Jika data tertulis tidak ada atau sangat minim, untuk memahami sejarah masa lalu atau zaman kuno, mulailah dari wilayah dimana terdapat populasi yang menetap dan sumber-sumber ekonomi yang penting dalam bentuk produk zaman kuno. Untuk merelasikan sejarah setempat (in-situ) dengan wilayah yang lebih luas, perhatikanlah fungsi sungai-sungai besar yang dapat dinavigasi. Dalam hal ini, perdagangan (pertukaran produk) melalui sungai menjadi mudah mengapa kemudian muncul sejumlah kampong/kota di hilir sungai hingga ke muara di pesisir.

 

Aek Kanopan adalah ibu kota dari kabupaten Labuhanbatu Utara. Secara administratif, Aek Kanopan adalah sebuah kelurahan yang berada di kecamatan Kualuh Hulu. Berdasarkan data BPS tahun 2021 penduduk Aek Kanopan umumnya Batak Toba (38%), kemudian disusul Jawa 35%, Minangkabau 10% dan Melayu 4%. Kabupaten Labuhan Batu Utara sendiri merupakan pemekaran dari Kabupaten Labuhanbatu tahun 2008. Di Tanjung Pasir, pernah menjadi pusat Kesultanan Kualuh. Sebutan Labuhan Batu bermula tahun 1862 angkatan laut Hindia Belanda di hulu Labuhan Bilik membangun tempat pendaratan kapal dari batu beton. Lambat laun, tempat ini berkembang menjadi kampung besar yang diberi nama "Pelabuhan Batu" lalu sebutannya menjadi "Labuhan Batu". Nama Labuhan Batu menjadi nama wilayah. Sebelum kemerdekaan Indonesia, di wilayah Kabupaten Labuhan Batu terdapat 4 kesultanan, yaitu: Kota Pinang yang berkedudukan di Kota Pinang; Kualuh berkedudukan di Tanjung Pasir; Bilah berkedudukan di Negeri Lama; Panai berkedudukan di Labuhan Bilik (Wikipedia).

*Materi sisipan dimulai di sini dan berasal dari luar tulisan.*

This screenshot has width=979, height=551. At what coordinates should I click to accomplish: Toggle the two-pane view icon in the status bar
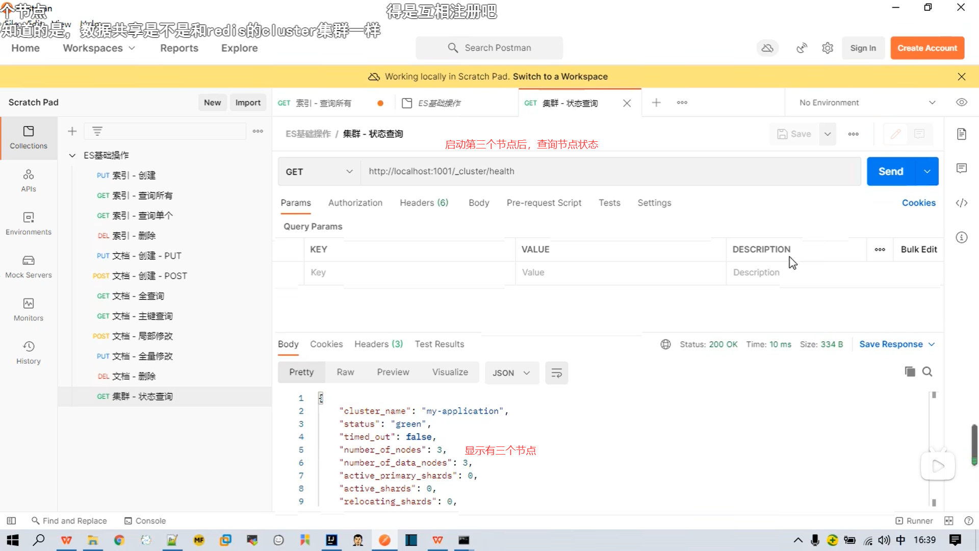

Lantas bagaimana sejarah Tanjung Pasir, Gunting Saga dan Bandar di daerah aliran sungai Kualuh berhulu di Toba? Seperti disebut di atas, untuk memahami sejarah lama hingga jauh ke zaman kuno mulailah mempelahari daerah aliran sungai untuk lebih memahami hubungan antara pesisir/pantai dan pedalaman/pegunungan termasuk sejarah Kerajaan Kualuh. Lalu bagaimana sejarah Tanjung Pasir, Gunting Saga dan Bandar di daerah aliran sungai Kualuh berhulu di Toba? Seperti kata ahli sejarah tempo doeloe, semuanya ada permulaan. Untuk menambah pengetahuan dan meningkatkan wawasan sejarah nasional, mari kita telusuri sumber-sumber tempo doeloe.

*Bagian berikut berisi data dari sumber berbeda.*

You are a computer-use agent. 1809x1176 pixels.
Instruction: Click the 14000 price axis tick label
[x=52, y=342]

Sejarah seharusnya memiliki permulaan. Jika sejarawan gagal memberikan bukti catatan tertulis, setiap orang bahkan oleh penduduknya sendiri akan menciptakan imajinasi sendiri. Untuk menghindari hal itu terjadi, sumber utama yang digunakan dalam artikel ini adalah ‘sumber primer’ seperti surat kabar dan majalah sejaman, foto dan peta-peta. Sumber buku hanya digunakan sebagai pendukung (pembanding), karena saya anggap buku juga merupakan hasil kompilasi (analisis) dari sumber-sumber primer. Dalam penulisan artikel ini tidak semua sumber disebutkan lagi karena sudah disebut di artikel saya yang lain. Hanya sumber-sumber baru yang disebutkan atau sumber yang sudah pernah disebut di artikel lain disebutkan kembali di artikel ini hanya untuk lebih menekankan saja.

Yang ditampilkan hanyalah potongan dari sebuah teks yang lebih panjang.